EXERCISES TO COMPLETE ::
1. Please reproduce the part of the Angkor temples passage below, starting at "Located north east" and ending at "the ancient river.".
2. Resume the Angkor temples passage below, picking up after its last sentence.

Built in AD 967, it is one of the smallest sites at Angkor, but what it lacks in size, it makes up for in stature. Hindu in origin, Banteay Srei was dedicated to Shiva. It is wonderfully well-preserved and many of its carvings are three-dimensional.
Banteay Srei means “Citadel of the Women” and it is said that it must have been built by women as the elaborate carvings are supposedly too fine for the hands of most men. It’s pretty amazing, isn’t it? I’m sure any traveller would be wowed by the superb craftsmanship just from using traditional crafting tools – if you had showed me a section of it and told me it was 3D-printed, I would probably have believed you!
Kbal Spean, The River of a Thousand Lingas
Kbal Spean, also known as the River of a Thousand Lingas, forms a very important part of Cambodian historical and spiritual elements as the carvings of the Hindu gods were thought to sanctify the country’s water supply.
Located north east of the main Angkor temple complex, Kbal Spean presents a set of stone relief carvings on a waterfall. Local legend depicts that the stone motifs are actually phallic symbols of the Hindu god, Shiva.
As you walk along the river bank, you’ll undoubtedly come across the Hindu god Vishnu in a reclining position lying on the serpent god Ananta, with Goddess Lakshmi at his feet and Lord Brahma on a lotus petal.
If you have a couple of hours to spare after visiting Banteay Srei, then Kbal Spean could satisfy your exploration thirst with a 45 minutes hike (2 kilometres) through the forest uphill to reach the ancient river.

RECORD SET ::
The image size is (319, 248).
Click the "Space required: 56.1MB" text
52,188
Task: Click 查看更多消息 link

--

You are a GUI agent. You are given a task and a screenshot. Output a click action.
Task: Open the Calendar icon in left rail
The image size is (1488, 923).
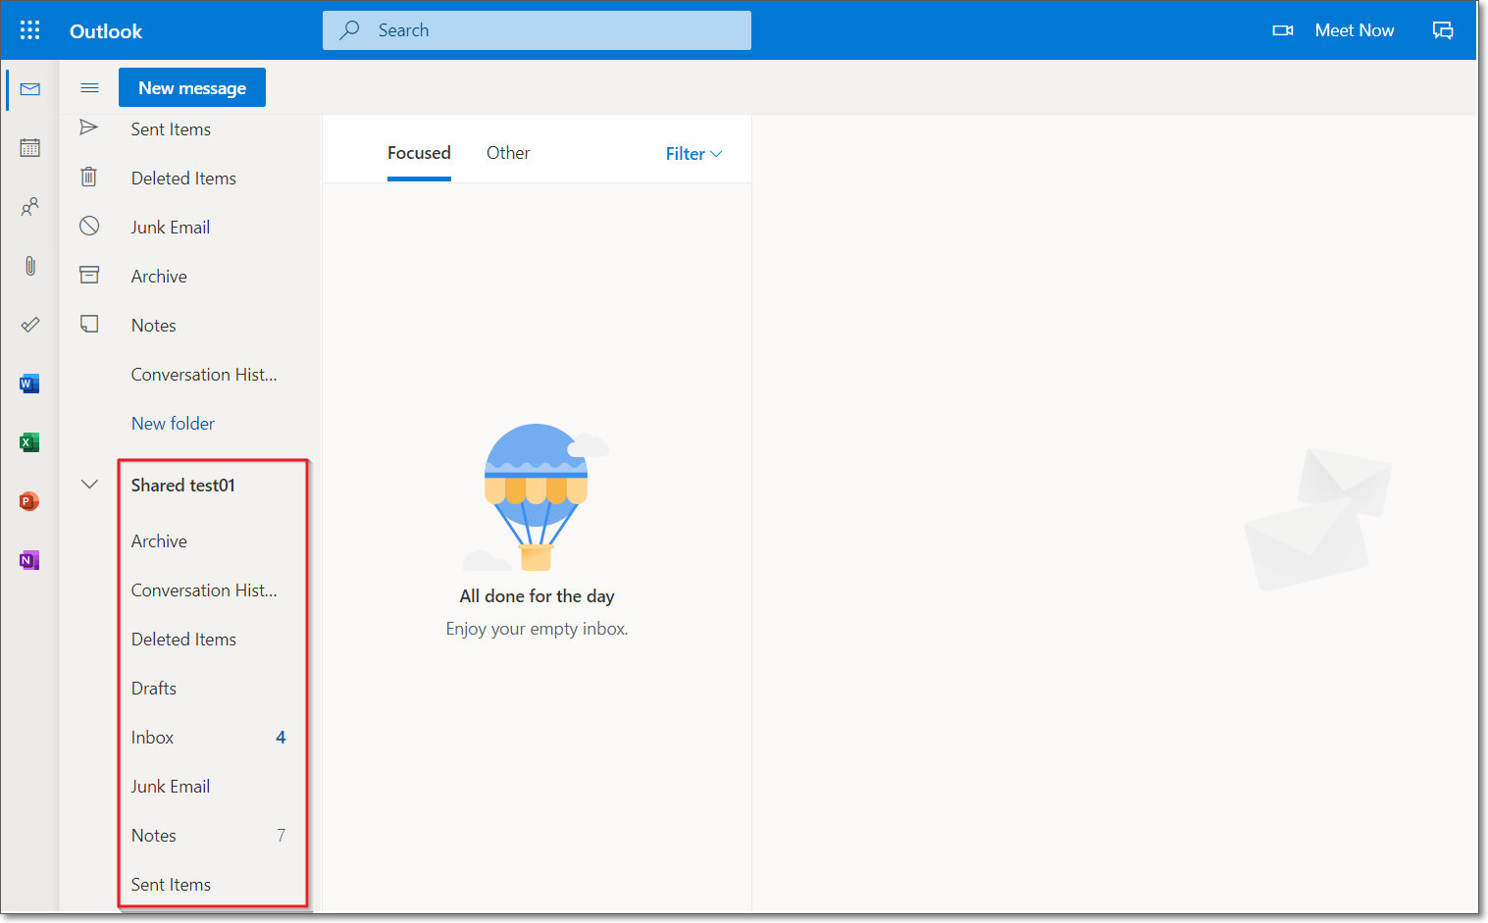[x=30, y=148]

--

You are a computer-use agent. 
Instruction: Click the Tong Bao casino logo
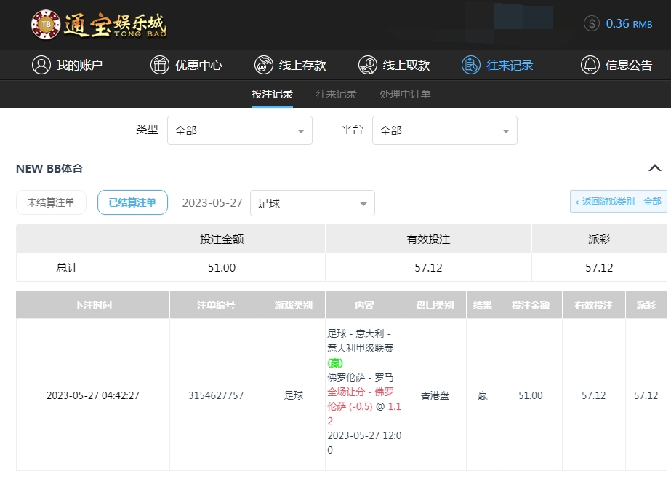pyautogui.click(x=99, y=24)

TASK RESPONSES ::
1.
Located north east of the main Angkor temple complex, Kbal Spean presents a set of stone relief carvings on a waterfall. Local legend depicts that the stone motifs are actually phallic symbols of the Hindu god, Shiva.
As you walk along the river bank, you’ll undoubtedly come across the Hindu god Vishnu in a reclining position lying on the serpent god Ananta, with Goddess Lakshmi at his feet and Lord Brahma on a lotus petal.
If you have a couple of hours to spare after visiting Banteay Srei, then Kbal Spean could satisfy your exploration thirst with a 45 minutes hike (2 kilometres) through the forest uphill to reach the ancient river.

2.
Bayon, The Temple With Many Faces
At the heart of Angkor Thom is the 12th century Bayon, the mesmerising and slightly mind-bending state temple of Jayavarman VII. The rows of stone faces epitomise the creative genius and inflated ego of Cambodia’s most celebrated king.
As with many of Cambodia’s temples, a vast majority of them displayed elements of both Hinduism and Buddhist influence. Bayon is also the temple where both the spiritualism of Hinduism and Buddhism co-exist in a somewhat well-balanced and harmonious manner.
Its 54 gothic towers are decorated with a staggering 216 gargantuan smiling faces of Avalokiteshvara, and it is also adorned with 1.2km of extraordinary bas reliefs incorporating more than 11,000 figures. As I wandered around the temple complex, the mega stone faces extrude a sense of stillness and perhaps, a peculiar environment of being watched by the stone gazes.
How to get to the above attractions:
As they are popular tourist hot spots, travellers will have no problems getting to any of these localities. The only consideration is how you would like to get there: joining a tour group, private car/tuk tuk hire or go on an adventurous streak by embarking on a bicycle group tour (can be very strenuous due to the tropical heat in a jungle environment!).
On a side note, Banteay Srei is located near Kbal Spean, so, it might make sense to group these two travel spots for a single day tour. Finally, while a four-day holiday in Siem Reap should be sufficient for a moderate temple sight-seeing itinerary, any itinerary above five or six days might result in a “temple burnout” – after a while, your initial excitement may wane after viewing so many temples.
Hence, I would recommend to pace out your temple visits – perhaps mornings for temple visits where it is likely to be less crowded, and back to town for a massage to soothe your tired muscles and finally, winding down with a sumptuous dinner in the evening.
Cambodia, though besieged by its horrific past and rampant poverty, is still an amazing country. Brimming with a rich historical landscape and majestic temples, a visit to Siem Reap for its temple ruins and cultural engagements is a must for any historical buff or for the adventurous at heart.
I hope that you had enjoyed reading about my personal travel story into the past of Cambodia – one of the world’s most beautiful and historically significant medieval city.